The fundamental practicality of Swedish preschool education extends to the all-important matter of fees. American friends have told me harrowing tales of day care and preschool fees in the States, so I was astonished to learn that fees here are calculated according to household income, with a maximum fee of 1,260 kroner (about $200) per month per child.
As an art historian married to a musician, I was relieved by this discovery, particularly when I considered that the fee is nearly covered by the monthly allowance families receive for each child. The laws not only state that all families with parents that work or study should have access to preschool but also see to it, in concrete ways, that cost is not a discriminating factor. And though preschool is state subsidized and inexpensive, the quality of education remains intimate in scale; the recommended maximum ratio of students to teachers is 5 to 1.

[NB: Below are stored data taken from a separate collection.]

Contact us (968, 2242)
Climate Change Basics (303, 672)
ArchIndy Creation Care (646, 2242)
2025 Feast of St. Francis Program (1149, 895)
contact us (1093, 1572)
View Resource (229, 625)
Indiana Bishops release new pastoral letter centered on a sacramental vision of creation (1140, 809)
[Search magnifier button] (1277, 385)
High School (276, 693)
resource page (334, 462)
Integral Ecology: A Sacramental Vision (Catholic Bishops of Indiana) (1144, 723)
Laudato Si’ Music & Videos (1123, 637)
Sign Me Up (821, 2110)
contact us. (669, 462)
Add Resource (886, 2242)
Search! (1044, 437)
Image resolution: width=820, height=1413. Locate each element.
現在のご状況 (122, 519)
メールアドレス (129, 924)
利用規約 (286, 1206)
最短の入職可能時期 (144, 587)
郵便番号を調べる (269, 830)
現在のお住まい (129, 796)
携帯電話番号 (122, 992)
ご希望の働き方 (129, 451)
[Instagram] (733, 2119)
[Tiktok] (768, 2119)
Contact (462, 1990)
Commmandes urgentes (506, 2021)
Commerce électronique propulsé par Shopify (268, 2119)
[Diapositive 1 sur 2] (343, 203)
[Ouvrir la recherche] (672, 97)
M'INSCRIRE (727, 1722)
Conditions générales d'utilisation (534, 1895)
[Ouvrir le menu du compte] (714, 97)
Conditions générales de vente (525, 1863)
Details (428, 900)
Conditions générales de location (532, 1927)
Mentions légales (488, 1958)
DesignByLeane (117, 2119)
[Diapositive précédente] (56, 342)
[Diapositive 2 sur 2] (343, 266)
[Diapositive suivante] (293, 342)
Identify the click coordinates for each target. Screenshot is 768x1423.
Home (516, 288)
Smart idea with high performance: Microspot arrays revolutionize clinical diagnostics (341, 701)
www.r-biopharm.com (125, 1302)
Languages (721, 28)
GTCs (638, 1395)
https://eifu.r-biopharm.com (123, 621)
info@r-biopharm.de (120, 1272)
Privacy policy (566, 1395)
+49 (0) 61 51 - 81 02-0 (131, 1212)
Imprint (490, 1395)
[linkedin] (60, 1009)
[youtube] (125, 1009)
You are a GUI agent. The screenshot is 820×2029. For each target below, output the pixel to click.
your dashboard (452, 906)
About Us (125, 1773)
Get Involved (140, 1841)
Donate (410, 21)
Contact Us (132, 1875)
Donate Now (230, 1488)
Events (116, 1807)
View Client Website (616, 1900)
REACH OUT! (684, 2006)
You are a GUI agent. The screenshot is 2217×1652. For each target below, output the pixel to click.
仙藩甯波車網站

I like the concept of my children having more time just to be kids without the pressure of performance-based exercises and tests, though, as someone brought up in the thoroughly American, results-based approach to education as practiced in Minnesota, I don't know if I will ever be without some hesitation about the more relaxed style here in Stockholm. And yet, I can see that a system emphasizing the importance of family life through many months of parental leave, sick leave to care for an ill child, and shorter, less intense days at preschool sends a strong message to children that their needs and well-being are significant.
When I asked Lena Magnusson, my son's favorite teacher, to name the most important things she taught, she replied, "To be a good friend and to believe in their own abilities." This was not the answer I expected, yet I cannot think of two more important building blocks for the rest of my son's life.